> _HALAMAN_
==*==
Temuan KPK di Papua: ‘Penyakit’ Birokrasi Mengakar Hingga Nepotisme Kian Kental

waktu baca 3 menit
Kantor KPK (Foto: KPK.go.id)

JAKARTA, Seputapapua.com | Kepala Satuan Tugas (Satgas) Direktorat Koordinasi dan Supervisi (Korsup) Komisi Pemberantasan Korupsi (KPK) Wilayah V, Dian Patria, mengatakan bahwa birokrasi tak sehat dan nepotisme yang mengakar kuat menjadi hambatan serius dalam mengoptimalkan pendapatan daerah yang bisa memicu terjadinya korupsi. Fenomena ini terus menjadi temuan KPK di wilayah Timur Indonesia.

Fakta ini ditegaskan Dian Patria usai menggelar rapat koordinasi MCP dengan jajaran Pemerintah Daerah se-Papua Barat Daya dan pendampingan lapangan di Kota Sorong, pada Rabu, 3 Juli 2024, juga dalam rapat koordinasi pencegahan korupsi di Kejaksaan Negeri Sorong pada Kamis, 4 Juli 2024.

“Ada patologi birokrasi atau penyakit birokrasi di Papua. Dimana Aparatur Sipil Negara (ASN)-nya diangkat karena kedekatan, nepotisme kekeluargaan. Itu sangat kental di wilayah Timur, bukan karena jual-beli jabatan. Celakanya, kedekatan itu berpotensi menghasilkan SDM yang tidak kompeten,” jelas Dian, disadur dari laman resmi KPK, Jumat (5/7/2024).

Bahkan, Dian mengungkapkan, saat terjun ke lapangan tim gabungan Satgas Korsup Pencegahan dan Penindakan KPK menemukan adanya dugaan praktik suap dan gratifikasi oleh pegawai Bappenda Kota Sorong dari wajib pajak, dengan nilai Rp130 juta setiap bulan. Diduga, praktik ini telah berlangsung lama hingga menimbulkan kebocoran pendapatan daerah yang signifikan.

“Jelas-jelas ini masuk gratifikasi, tapi yang bersangkutan malah dipertahankan di Bappenda karena ada unsur kedekatan. Sehingga kalau kita lihat, postur APBD Kota Sorong itu pendapatan daerah yang berasal dari pajak, hanya masuk 5,13% saja. Tapi belanja pegawainya mencapai 41,23%. Sementara kota-kota besar di Timur itu sudah masuk 2 digit untuk persentasenya dengan belanja pegawainya di bawah 30%. Sehingga kami turut mendorong peningkatan pendapatan pajak daerah Kota Sorong untuk naik ke 2 digit,” kata Dian.

Tak hanya itu, nepotisme juga membawa efek domino bagi wilayah Timur. Dian menegaskan, banyak aset seperti kendaraan dan rumah dinas yang akhirnya dikuasai oleh pejabat karena merasa sudah berjasa secara turun temurun untuk daerah. Penguasaan aset ini dilakukan dengan berbagai modus seperti tidak melakukan pengembalian aset saat pensiun, pinjam pakai, hibah, hilang, jual-beli, rusak berat, dipakai di luar kota, dibawa serta pada saat mutasi atau pindah tugas hingga diubah kepemilikan atasnama pribadi.
==*==
> _KUTIPAN SUMBER_
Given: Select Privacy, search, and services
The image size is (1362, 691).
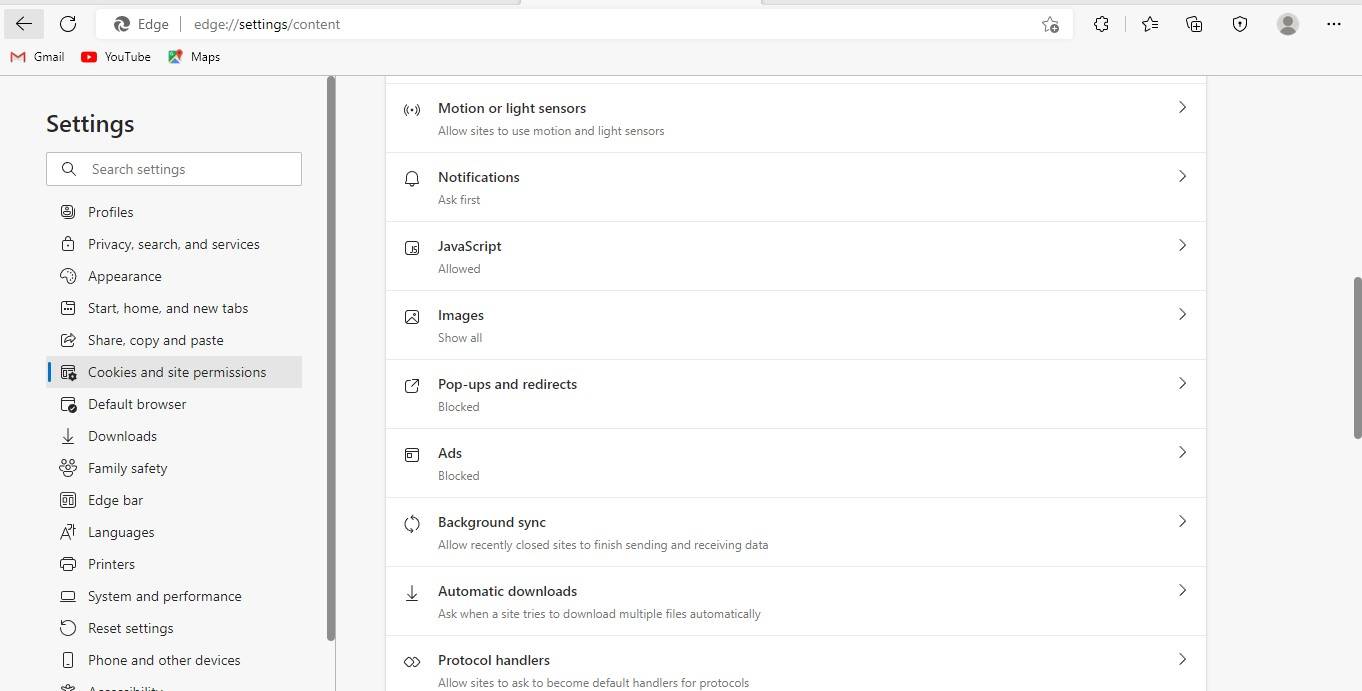Looking at the screenshot, I should click(173, 244).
==*==
> _TUGAS ANDA_
a) Dalam artikel tentang temuan KPK di Papua, berapa nilai dugaan suap dan gratifikasi yang diterima pegawai Bappenda Kota Sorong dari wajib pajak setiap bulan?
b) Tuliskan lanjutan artikel tentang temuan KPK di Papua, dimulai setelah kalimat terakhir yang ditampilkan.

> _JAWABAN_
a) Rp130 juta setiap bulan.

b)
Temuan ini dikatakan Dian, seharusnya menjadi tamparan keras bagi sistem birokrasi di Papua. Pasalnya, nepotisme dan kurangnya kompetensi ASN, mampu membuka celah bagi perilaku lancung yang berakibat pada kerugian keuangan Negara dan menghambat pembangunan daerah.

Data KPK menunjukkan Survei Penilaian Integritas (SPI) 2023 Kota Sorong masuk dalam kategori rentan, dengan skor 58,20 poin (nilai rata-rata nasional 70.97 poin). Bahkan, skor Monitoring Center for Prevention (MCP) di tahun yang sama, berada di zona kuning dengan capaian 39,76 poin dari skala 0-100.

Kondisi ini diperparah dengan adanya sistem yang tertinggal hingga jaringan internet yang tidak memadai. Saat melakukan pendampingan pemerintah daerah ke Pelayanan Terpadu Satu Pintu (PTSP) Kota Sorong, tim Korsup KPK menemukan sistem aplikasi yang digunakan untuk pembayaran pajak dan retribusi (Sicantik Cloud) tidak dapat diakses, imbas data PDN yang diretas. Sehingga seluruh pembayaran wajib pajak jadi terhambat.

Padahal, sebelumnya KPK sudah melakukan pendampingan pemerintah daerah dengan wajib pajak yang menunggak untuk mendorong percepatan pembayaran pajak.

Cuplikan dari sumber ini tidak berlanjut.